··· Records shown ···
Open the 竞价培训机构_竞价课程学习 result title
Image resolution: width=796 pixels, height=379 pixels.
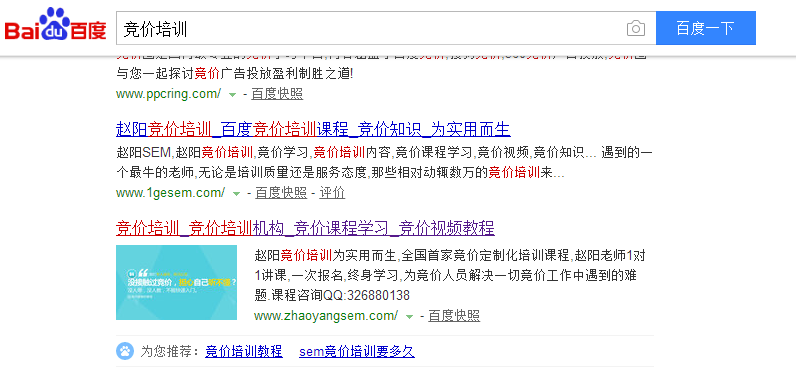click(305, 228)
···
··· Records shown ···
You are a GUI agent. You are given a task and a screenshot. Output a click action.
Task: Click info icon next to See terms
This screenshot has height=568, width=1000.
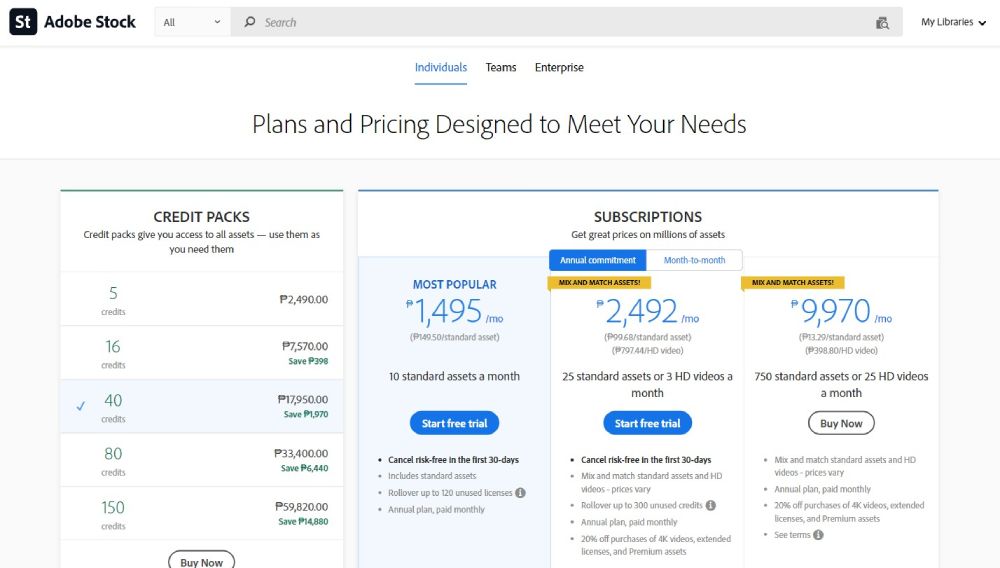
···
··· Records shown ···
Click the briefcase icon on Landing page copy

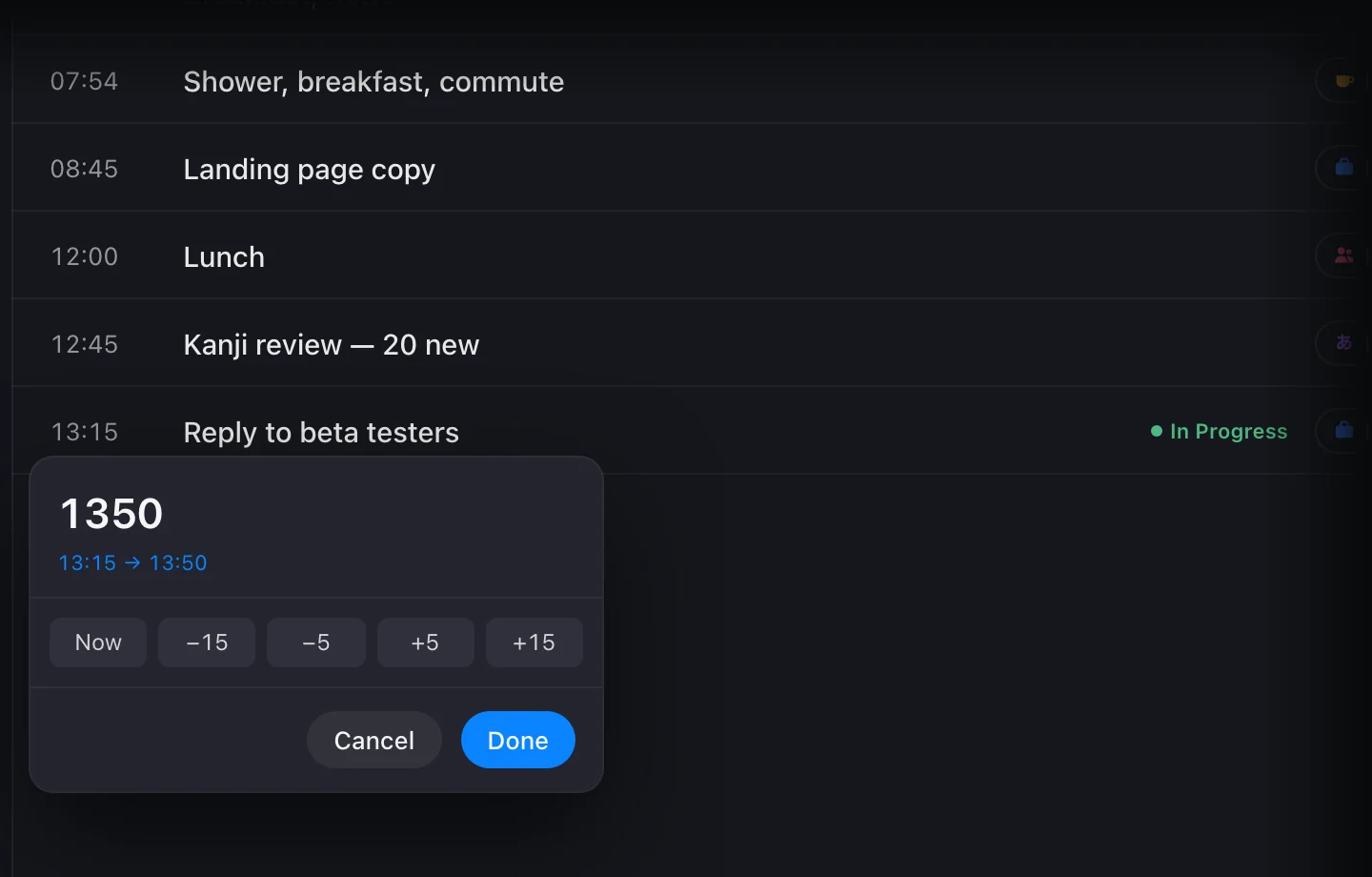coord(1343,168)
···
--- Written request ---
Convert everything from the line containing "You are a GUI" down to and including the line containing "This screenshot has height=568, width=1000." into a Markdown table with two columns, Line no. and Text. Number each line in order and leave out any blank lines.

--- Exercise solution ---
| Line no. | Text |
|---|---|
| 1 | You are a GUI agent. You are given a task and a screenshot. Output a click action. |
| 2 | Task: Click info icon next to See terms |
| 3 | This screenshot has height=568, width=1000. |